A Polícia Civil concluiu o inquérito da Operação Storm e indiciou os dois empresários presos durante a ação realizada no fim de junho, em Ivoti, no Vale do Sinos. O procedimento foi encaminhado ao Ministério Público do Rio Grande do Sul (MPRS) na última terça-feira e confirmou que um dos investigados, além de armazenar, também compartilhou arquivos de pornografia infantil.
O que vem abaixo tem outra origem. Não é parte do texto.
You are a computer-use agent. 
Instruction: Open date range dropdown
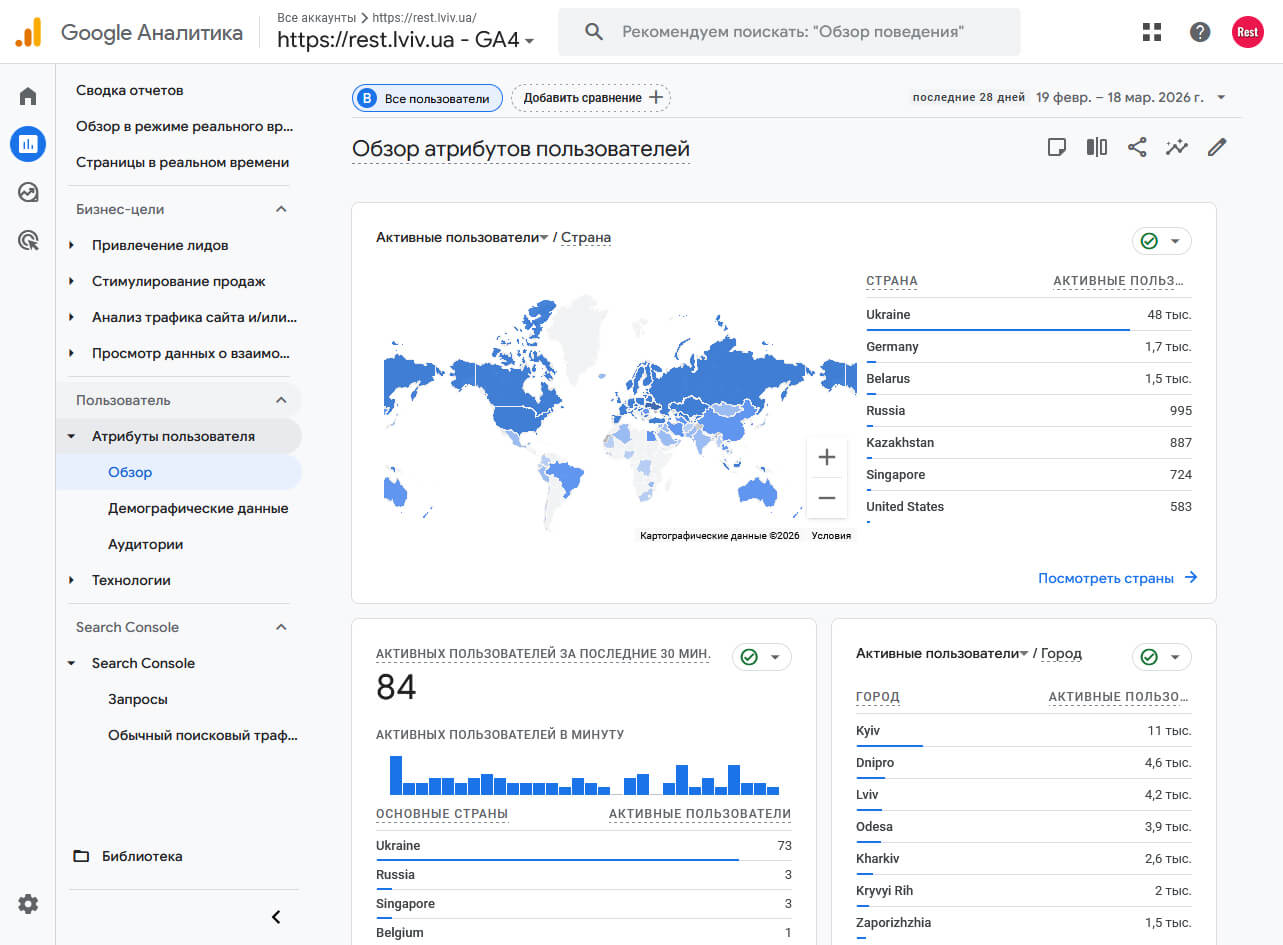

De acordo com a delegada Luciane Bertoletti, responsável pela investigação, o empresário de 64 anos foi indiciado pelo crime de armazenamento de material de abuso sexual infantil. A perícia realizada pelo Instituto-Geral de Perícias (IGP) não identificou evidências de compartilhamento dos arquivos encontrados em seus equipamentos. A pena prevista para esse crime varia de um a quatro anos de reclusão.
Já o segundo investigado, de 47 anos, foi indiciado pelos crimes de armazenamento e compartilhamento de pornografia infantil. Conforme a delegada, a perícia comprovou ao menos um episódio de compartilhamento de arquivos, o que alterou o enquadramento jurídico do caso. O crime de compartilhamento prevê pena de três a seis anos de prisão.
Apesar do agravamento da acusação, a delegada explicou que o novo enquadramento não justificava, por si só, um pedido de prisão preventiva, uma vez que não estavam presentes os requisitos legais previstos na legislação.
Com a comprovação do compartilhamento, parte da investigação passa a ser de competência da Justiça Federal, em razão da transnacionalidade do delito, já que parte do material analisado envolve conteúdo relacionado a crimes praticados em outros países.
Debate sobre penas e tratamento
Ao comentar o caso, a delegada Luciane Bertoletti defendeu a ampliação do debate sobre o endurecimento das penas para crimes de abuso sexual infantil praticados pela internet. Segundo ela, também é necessário discutir medidas voltadas ao tratamento psiquiátrico dos autores desses delitos.
A delegada afirmou que profissionais da área da saúde mental apontam que muitos investigados apresentam transtornos que exigem acompanhamento especializado, destacando que apenas o cumprimento da pena pode não ser suficiente para evitar a reincidência.
Durante a operação, um dos empresários declarou aos policiais que precisava buscar tratamento e afirmou ser “viciado”, relatando que nunca havia procurado ajuda por vergonha.
Mais de 100 terabytes de arquivos apreendidos
A Operação Storm foi deflagrada após cerca de três meses de investigação conduzida pela Delegacia Especializada no Atendimento à Mulher (Deam) de Esteio, com apoio do Instituto-Geral de Perícias.
Durante o cumprimento dos mandados de busca e apreensão, policiais civis e peritos recolheram computadores, notebooks, celulares, HDs externos e outros dispositivos eletrônicos que armazenavam mais de 100 terabytes de arquivos.
Além de material de abuso sexual infantil, também foram encontrados conteúdos de pornografia adulta e arquivos envolvendo zoofilia.
Empresários respondem em liberdade
Os nomes dos investigados não foram divulgados pela Polícia Civil. Conforme informado, ambos são empresários e sócios de grandes empresas. Um deles pertence a uma tradicional família ligada ao setor calçadista no Rio Grande do Sul, especialmente nas regiões do Vale do Sinos e Paranhana. O outro atua no ramo de matrizes e componentes para calçados.
Os dois chegaram a ser presos em flagrante durante a operação, mas obtiveram liberdade provisória após audiência de custódia. À época, Polícia Civil, Ministério Público e Justiça entenderam que não havia fundamentos legais para decretar a prisão preventiva.
Entre as medidas cautelares impostas pela Justiça estão o comparecimento periódico em juízo, a obrigação de manter endereço e telefone atualizados e a proibição de praticar novos delitos, sob pena de decretação da prisão preventiva.
Com a conclusão das investigações, caberá agora ao Ministério Público do Rio Grande do Sul analisar o inquérito policial e decidir pelo oferecimento, ou não, de denúncia criminal contra os dois empresários.